With the pictures set aside, write out all of the data exactly as it stands.

(MATERIAL SHOWN Opens)

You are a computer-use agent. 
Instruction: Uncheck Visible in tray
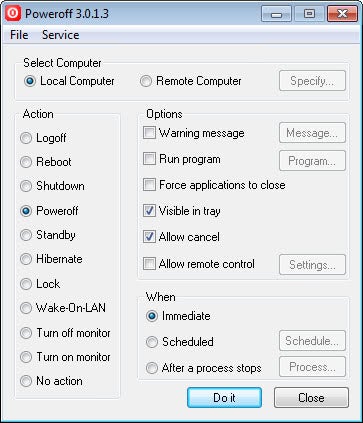pyautogui.click(x=182, y=211)
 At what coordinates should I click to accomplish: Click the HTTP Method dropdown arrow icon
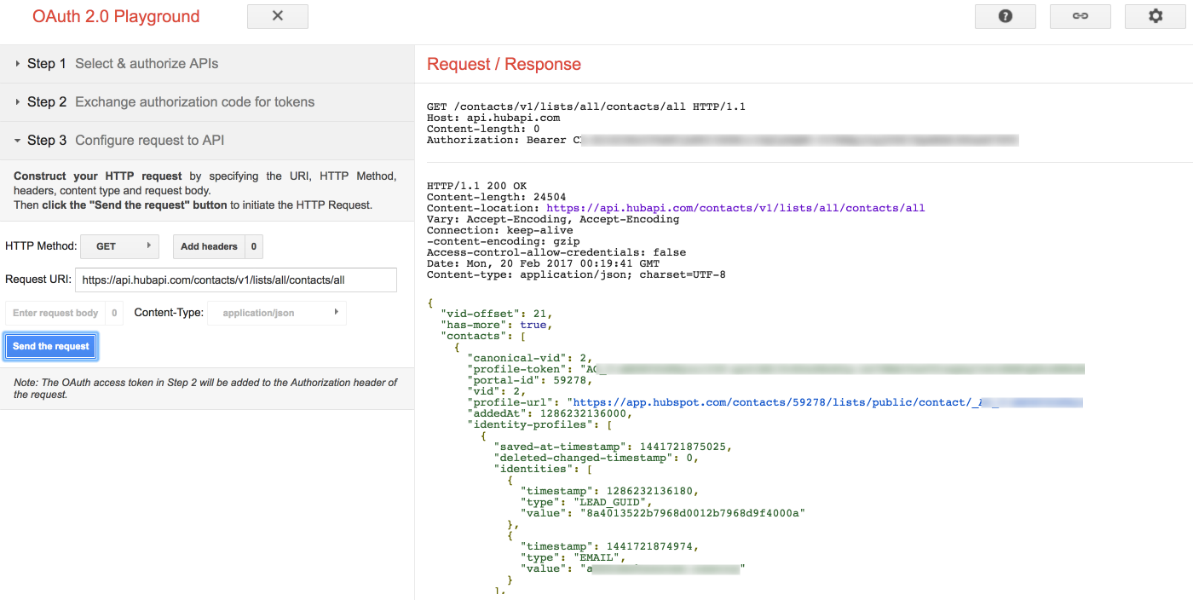click(148, 245)
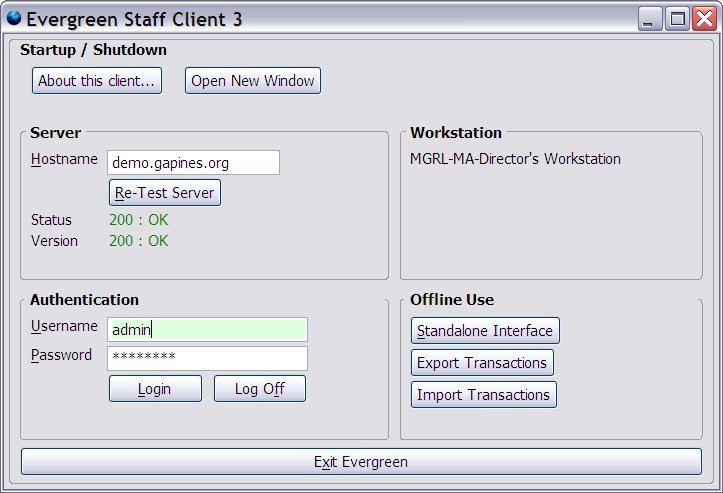Viewport: 723px width, 493px height.
Task: Click the Evergreen Staff Client 3 title text
Action: [x=134, y=19]
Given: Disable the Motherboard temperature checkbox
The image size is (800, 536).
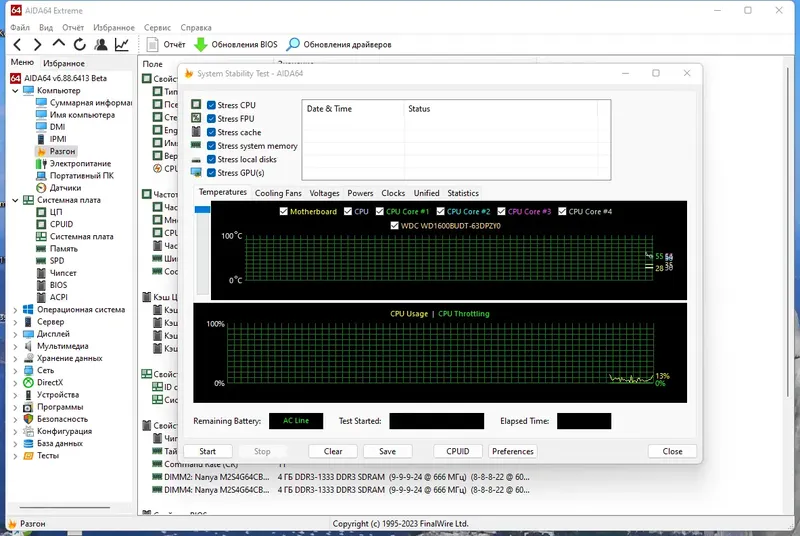Looking at the screenshot, I should pyautogui.click(x=284, y=211).
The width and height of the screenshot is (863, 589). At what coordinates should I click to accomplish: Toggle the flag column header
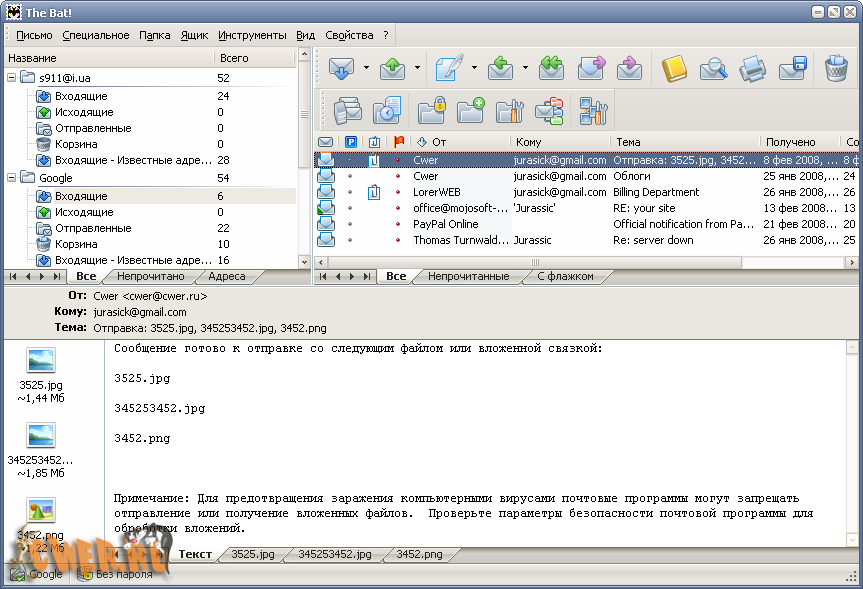(x=399, y=142)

(MATERIAL SHOWN Closes)

**RESULT BELOW:**
You are a computer-use agent. 
Instruction: Uncheck Visible in tray
pyautogui.click(x=182, y=211)
 At what coordinates should I click to accomplish: Click the HTTP Method dropdown arrow icon
click(148, 245)
Viewport: 723px width, 493px height.
Task: Click the Evergreen Staff Client 3 title text
Action: [x=134, y=19]
Given: Disable the Motherboard temperature checkbox
The image size is (800, 536).
Looking at the screenshot, I should pyautogui.click(x=284, y=211).
The width and height of the screenshot is (863, 589). At what coordinates should I click to accomplish: Toggle the flag column header
(x=399, y=142)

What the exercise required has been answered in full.